Pointing records for text and elements
* * * * * * * * *

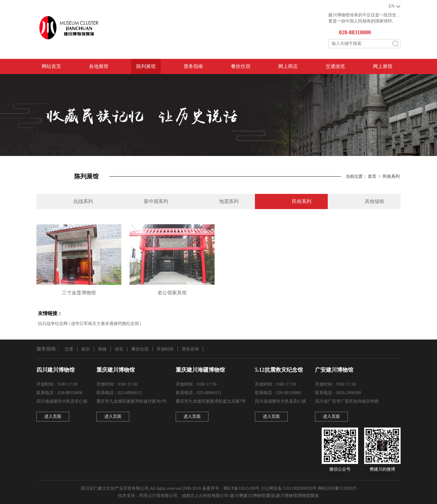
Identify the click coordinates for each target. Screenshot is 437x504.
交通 (69, 349)
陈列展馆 (146, 66)
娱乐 (86, 349)
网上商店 (288, 66)
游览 (119, 349)
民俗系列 (391, 176)
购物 (102, 349)
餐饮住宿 (241, 66)
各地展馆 (99, 66)
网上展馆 (383, 66)
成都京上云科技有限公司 (205, 496)
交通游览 (335, 66)
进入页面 (53, 416)
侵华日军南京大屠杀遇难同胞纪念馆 (105, 323)
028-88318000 (355, 32)
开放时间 (165, 349)
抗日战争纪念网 (53, 323)
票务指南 (193, 66)
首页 (372, 176)
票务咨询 (190, 349)
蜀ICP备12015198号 (242, 488)
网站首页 (51, 66)
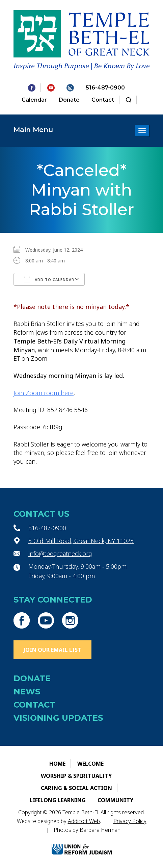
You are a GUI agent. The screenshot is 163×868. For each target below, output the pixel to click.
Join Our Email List (52, 650)
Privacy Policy (130, 821)
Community (115, 800)
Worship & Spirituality (76, 776)
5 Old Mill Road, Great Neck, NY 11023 (81, 541)
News (27, 691)
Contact (103, 100)
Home (57, 764)
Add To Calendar (49, 279)
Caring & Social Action (76, 788)
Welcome (90, 764)
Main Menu (33, 130)
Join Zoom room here (44, 393)
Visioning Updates (58, 718)
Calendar (34, 100)
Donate (69, 100)
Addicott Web (84, 821)
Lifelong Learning (58, 800)
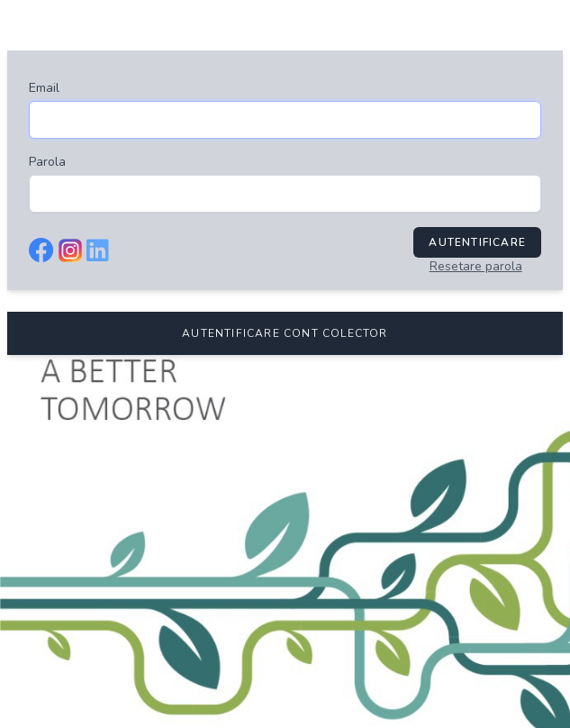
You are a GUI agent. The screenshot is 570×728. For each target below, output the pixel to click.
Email (44, 87)
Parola (47, 161)
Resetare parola (475, 266)
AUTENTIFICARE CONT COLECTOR (285, 333)
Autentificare (477, 242)
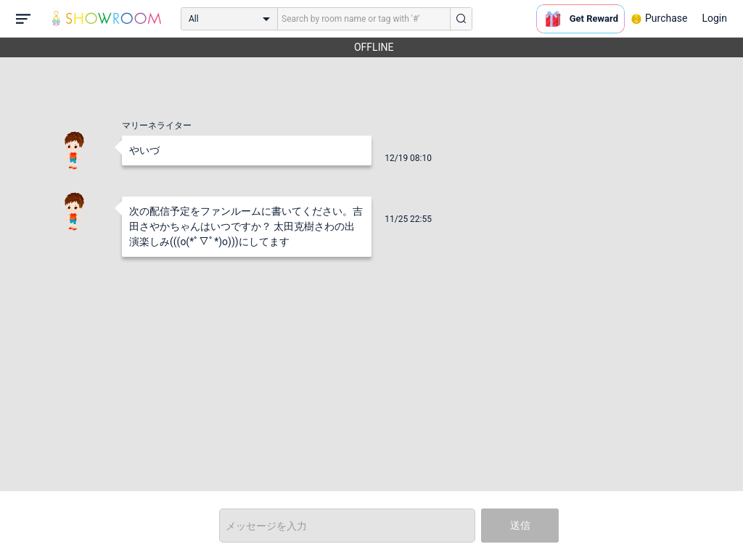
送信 (520, 525)
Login (714, 18)
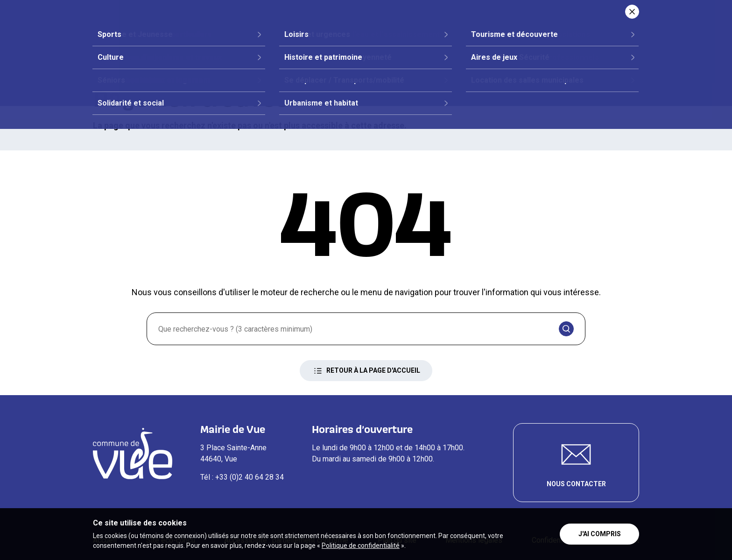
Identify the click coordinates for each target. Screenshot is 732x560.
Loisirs (542, 40)
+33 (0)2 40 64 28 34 (249, 477)
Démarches (395, 40)
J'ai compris (599, 534)
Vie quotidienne (473, 40)
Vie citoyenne (321, 40)
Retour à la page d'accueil (366, 371)
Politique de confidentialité (360, 546)
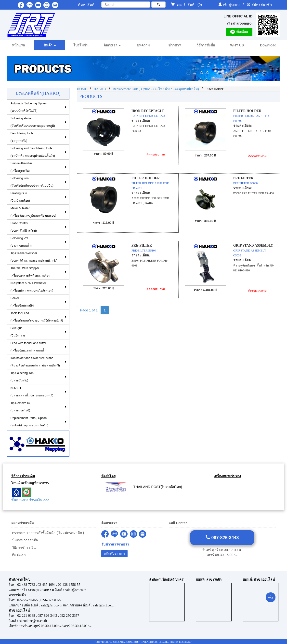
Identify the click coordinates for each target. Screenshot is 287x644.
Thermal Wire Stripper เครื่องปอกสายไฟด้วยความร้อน (30, 272)
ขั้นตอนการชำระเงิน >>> (30, 500)
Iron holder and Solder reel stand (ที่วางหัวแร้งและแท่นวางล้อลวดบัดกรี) (35, 362)
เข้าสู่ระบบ (232, 4)
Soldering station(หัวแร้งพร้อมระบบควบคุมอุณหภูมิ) (33, 122)
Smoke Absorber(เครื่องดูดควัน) (21, 167)
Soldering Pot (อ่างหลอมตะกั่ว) (21, 242)
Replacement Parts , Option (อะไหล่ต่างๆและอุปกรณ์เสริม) (29, 422)
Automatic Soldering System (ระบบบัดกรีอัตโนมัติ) (29, 107)
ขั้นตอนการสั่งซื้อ (24, 540)
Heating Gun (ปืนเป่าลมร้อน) (20, 197)
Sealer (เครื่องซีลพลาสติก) (22, 302)
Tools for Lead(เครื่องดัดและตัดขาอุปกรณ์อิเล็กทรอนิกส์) (37, 317)
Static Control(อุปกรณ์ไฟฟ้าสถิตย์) (23, 227)
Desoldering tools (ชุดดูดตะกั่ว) (22, 137)
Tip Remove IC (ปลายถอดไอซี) (20, 407)
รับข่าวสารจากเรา (115, 544)
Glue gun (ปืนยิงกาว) (17, 332)
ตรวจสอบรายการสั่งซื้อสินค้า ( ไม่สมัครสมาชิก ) (48, 533)
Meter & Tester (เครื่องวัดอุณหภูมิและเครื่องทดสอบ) (33, 212)
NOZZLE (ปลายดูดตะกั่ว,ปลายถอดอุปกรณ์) (32, 392)
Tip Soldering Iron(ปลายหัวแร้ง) (22, 377)
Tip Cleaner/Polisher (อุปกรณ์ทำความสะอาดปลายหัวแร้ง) (34, 257)
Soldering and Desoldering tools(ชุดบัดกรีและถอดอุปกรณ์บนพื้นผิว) (33, 152)
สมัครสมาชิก (262, 4)
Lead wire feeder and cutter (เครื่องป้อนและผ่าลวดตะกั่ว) (28, 347)
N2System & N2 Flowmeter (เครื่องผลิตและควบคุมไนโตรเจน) (32, 287)
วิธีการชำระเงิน (23, 548)
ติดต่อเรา (18, 555)
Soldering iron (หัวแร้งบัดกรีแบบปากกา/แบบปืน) (32, 182)
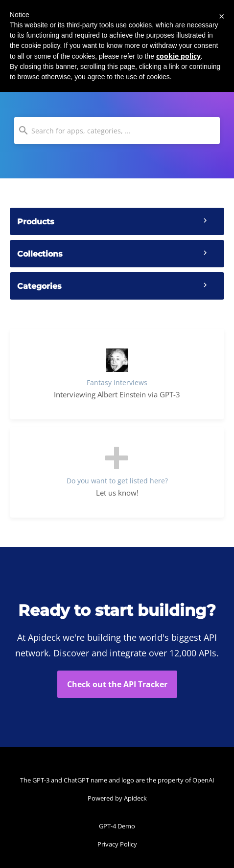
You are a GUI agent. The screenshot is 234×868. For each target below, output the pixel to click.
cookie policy (178, 56)
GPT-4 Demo (117, 826)
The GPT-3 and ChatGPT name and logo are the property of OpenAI (117, 780)
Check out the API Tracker (117, 684)
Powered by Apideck (117, 798)
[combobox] (117, 130)
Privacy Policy (117, 844)
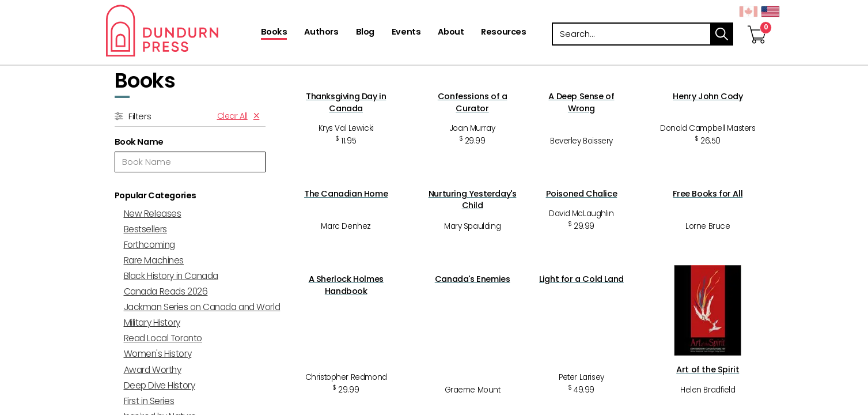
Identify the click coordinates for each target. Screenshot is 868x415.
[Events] (406, 33)
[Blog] (365, 33)
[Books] (274, 33)
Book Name (139, 142)
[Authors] (321, 33)
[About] (450, 33)
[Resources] (503, 33)
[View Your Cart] (757, 22)
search (722, 34)
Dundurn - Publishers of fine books (182, 31)
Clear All (232, 116)
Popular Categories (156, 195)
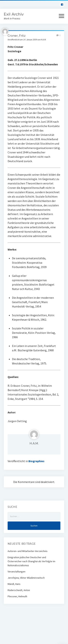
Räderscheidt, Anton (19, 590)
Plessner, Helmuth (17, 596)
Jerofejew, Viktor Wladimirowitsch (26, 578)
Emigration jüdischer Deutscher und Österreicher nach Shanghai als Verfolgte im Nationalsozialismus (32, 561)
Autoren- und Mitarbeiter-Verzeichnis (28, 551)
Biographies (36, 461)
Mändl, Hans (14, 584)
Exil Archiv (14, 14)
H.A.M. (34, 444)
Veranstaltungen (16, 572)
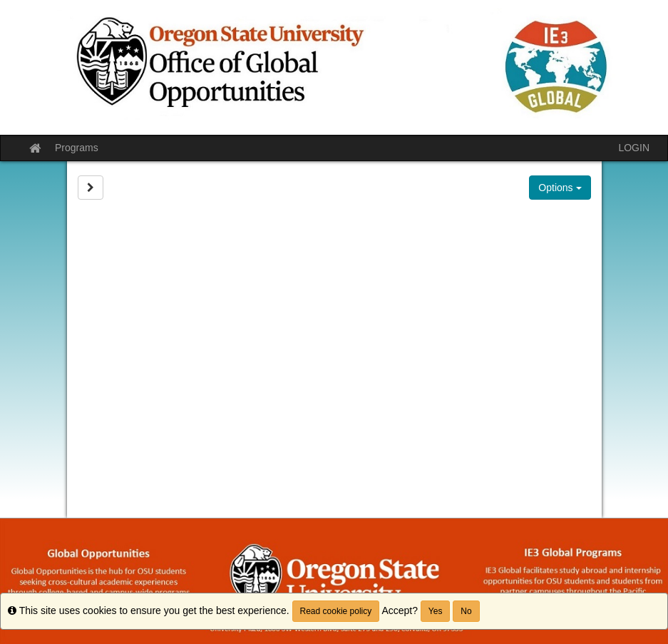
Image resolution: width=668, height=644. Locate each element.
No (466, 611)
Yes (436, 611)
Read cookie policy (336, 611)
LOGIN (634, 148)
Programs (76, 148)
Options (560, 188)
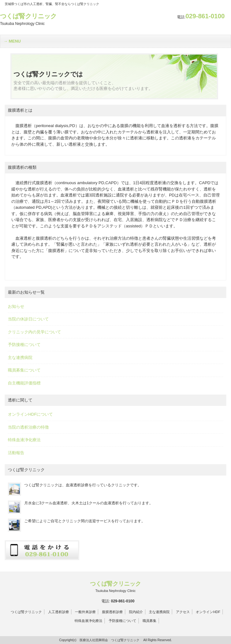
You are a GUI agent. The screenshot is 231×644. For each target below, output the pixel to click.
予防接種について (24, 344)
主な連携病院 (20, 357)
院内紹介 (136, 612)
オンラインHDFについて (31, 414)
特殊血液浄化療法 (24, 440)
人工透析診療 (59, 612)
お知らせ (16, 306)
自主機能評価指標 (24, 383)
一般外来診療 (85, 612)
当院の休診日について (28, 319)
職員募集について (24, 370)
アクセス (183, 612)
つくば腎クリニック (26, 612)
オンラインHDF (208, 612)
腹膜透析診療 (112, 612)
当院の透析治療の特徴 (28, 427)
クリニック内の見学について (34, 332)
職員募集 (149, 621)
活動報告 (16, 453)
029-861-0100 (201, 16)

* * * * * * * * *

What is being asked: Swap "GUI agent" for "interface agent" throughout the records and copy them out otherwise unchanged. Leave the pictures out of your answer.

Complete output:
Identify the click coordinates for each target. Screenshot is 437x504.
交通 (69, 349)
陈列展馆 (146, 66)
娱乐 (86, 349)
网上商店 (288, 66)
游览 (119, 349)
民俗系列 (391, 176)
购物 (102, 349)
餐饮住宿 (241, 66)
各地展馆 (99, 66)
网上展馆 (383, 66)
成都京上云科技有限公司 (205, 496)
交通游览 (335, 66)
进入页面 (53, 416)
侵华日军南京大屠杀遇难同胞纪念馆 (105, 323)
028-88318000 (355, 32)
开放时间 (165, 349)
抗日战争纪念网 (53, 323)
票务指南 (193, 66)
首页 (372, 176)
票务咨询 (190, 349)
蜀ICP备12015198号 (242, 488)
网站首页 (51, 66)
You are a interface agent. The screenshot is 163×868. For each target below, output the pixel to click.
Join Our Email List (52, 650)
Privacy Policy (130, 821)
Community (115, 800)
Worship & Spirituality (76, 776)
5 Old Mill Road, Great Neck, NY 11023 (81, 541)
News (27, 691)
Contact (103, 100)
Home (57, 764)
Add To Calendar (49, 279)
Caring & Social Action (76, 788)
Welcome (90, 764)
Main Menu (33, 130)
Join Zoom room here (44, 393)
Visioning Updates (58, 718)
Calendar (34, 100)
Donate (69, 100)
Addicott Web (84, 821)
Lifelong Learning (58, 800)
You are a interface agent. The screenshot is 570×728. For each target below, output the pixel to click.
Email (44, 87)
Parola (47, 161)
Resetare parola (475, 266)
AUTENTIFICARE CONT COLECTOR (285, 333)
Autentificare (477, 242)
送信 (520, 525)
Login (714, 18)
Identify the click coordinates for each target. Screenshot is 732x560.
Loisirs (542, 40)
+33 (0)2 40 64 28 34 (249, 477)
Démarches (395, 40)
J'ai compris (599, 534)
Vie quotidienne (473, 40)
Vie citoyenne (321, 40)
Retour à la page d'accueil (366, 371)
Politique de confidentialité (360, 546)
Identify the click coordinates for each target. Screenshot is 287x644.
Thermal Wire Stripper เครื่องปอกสายไฟด้วยความร้อน (30, 272)
ขั้นตอนการชำระเงิน >>> (30, 500)
Iron holder and Solder reel stand (ที่วางหัวแร้งและแท่นวางล้อลวดบัดกรี) (35, 362)
เข้าสู่ระบบ (232, 4)
Soldering station(หัวแร้งพร้อมระบบควบคุมอุณหภูมิ) (33, 122)
Smoke Absorber(เครื่องดูดควัน) (21, 167)
Soldering Pot (อ่างหลอมตะกั่ว) (21, 242)
Replacement Parts , Option (อะไหล่ต่างๆและอุปกรณ์เสริม) (29, 422)
Automatic Soldering System (ระบบบัดกรีอัตโนมัติ) (29, 107)
ขั้นตอนการสั่งซื้อ (24, 540)
Heating Gun (ปืนเป่าลมร้อน) (20, 197)
Sealer (เครื่องซีลพลาสติก) (22, 302)
Tools for Lead(เครื่องดัดและตัดขาอุปกรณ์อิเล็กทรอนิกส์) (37, 317)
Static Control(อุปกรณ์ไฟฟ้าสถิตย์) (23, 227)
Desoldering tools (ชุดดูดตะกั่ว) (22, 137)
Tip Remove IC (ปลายถอดไอซี) (20, 407)
รับข่าวสารจากเรา (115, 544)
Glue gun (ปืนยิงกาว) (17, 332)
ตรวจสอบรายการสั่งซื้อสินค้า ( ไม่สมัครสมาชิก ) (48, 533)
Meter & Tester (เครื่องวัดอุณหภูมิและเครื่องทดสอบ) (33, 212)
NOZZLE (ปลายดูดตะกั่ว,ปลายถอดอุปกรณ์) (32, 392)
Tip Soldering Iron(ปลายหัวแร้ง) (22, 377)
Tip Cleaner/Polisher (อุปกรณ์ทำความสะอาดปลายหัวแร้ง) (34, 257)
Soldering and Desoldering tools(ชุดบัดกรีและถอดอุปกรณ์บนพื้นผิว) (33, 152)
สมัครสมาชิก (262, 4)
Lead wire feeder and cutter (เครื่องป้อนและผ่าลวดตะกั่ว) (28, 347)
N2System & N2 Flowmeter (เครื่องผลิตและควบคุมไนโตรเจน) (32, 287)
วิธีการชำระเงิน (23, 548)
ติดต่อเรา (18, 555)
Soldering iron (หัวแร้งบัดกรีแบบปากกา/แบบปืน) (32, 182)
You are a interface agent. The screenshot is 234×868. For each target below, output the pixel to click.
cookie policy (178, 56)
GPT-4 Demo (117, 826)
The GPT-3 and ChatGPT name and logo are the property of OpenAI (117, 780)
Check out the API Tracker (117, 684)
Powered by Apideck (117, 798)
[combobox] (117, 130)
Privacy Policy (117, 844)
Identify the click coordinates for each target. Screenshot is 868x415.
[Events] (406, 33)
[Blog] (365, 33)
[Books] (274, 33)
Book Name (139, 142)
[Authors] (321, 33)
[About] (450, 33)
[Resources] (503, 33)
[View Your Cart] (757, 22)
search (722, 34)
Dundurn - Publishers of fine books (182, 31)
Clear All (232, 116)
Popular Categories (156, 195)
Räderscheidt, Anton (19, 590)
Plessner, Helmuth (17, 596)
Jerofejew, Viktor Wladimirowitsch (26, 578)
Emigration jüdischer Deutscher und Österreicher nach Shanghai als Verfolgte im Nationalsozialismus (32, 561)
Autoren- und Mitarbeiter-Verzeichnis (28, 551)
Biographies (36, 461)
Mändl, Hans (14, 584)
Exil Archiv (14, 14)
H.A.M. (34, 444)
Veranstaltungen (16, 572)
Image resolution: width=668, height=644. Locate each element.
No (466, 611)
Yes (436, 611)
Read cookie policy (336, 611)
LOGIN (634, 148)
Programs (76, 148)
Options (560, 188)
You are a interface agent. The screenshot is 231×644. For each target below, output the pixel to click.
予防接種について (24, 344)
主な連携病院 (20, 357)
院内紹介 (136, 612)
オンラインHDFについて (31, 414)
特殊血液浄化療法 (24, 440)
人工透析診療 (59, 612)
お知らせ (16, 306)
自主機能評価指標 (24, 383)
一般外来診療 (85, 612)
当院の休診日について (28, 319)
職員募集について (24, 370)
アクセス (183, 612)
つくば腎クリニック (26, 612)
オンラインHDF (208, 612)
腹膜透析診療 (112, 612)
当院の透析治療の特徴 (28, 427)
クリニック内の見学について (34, 332)
職員募集 (149, 621)
活動報告 (16, 453)
029-861-0100 (201, 16)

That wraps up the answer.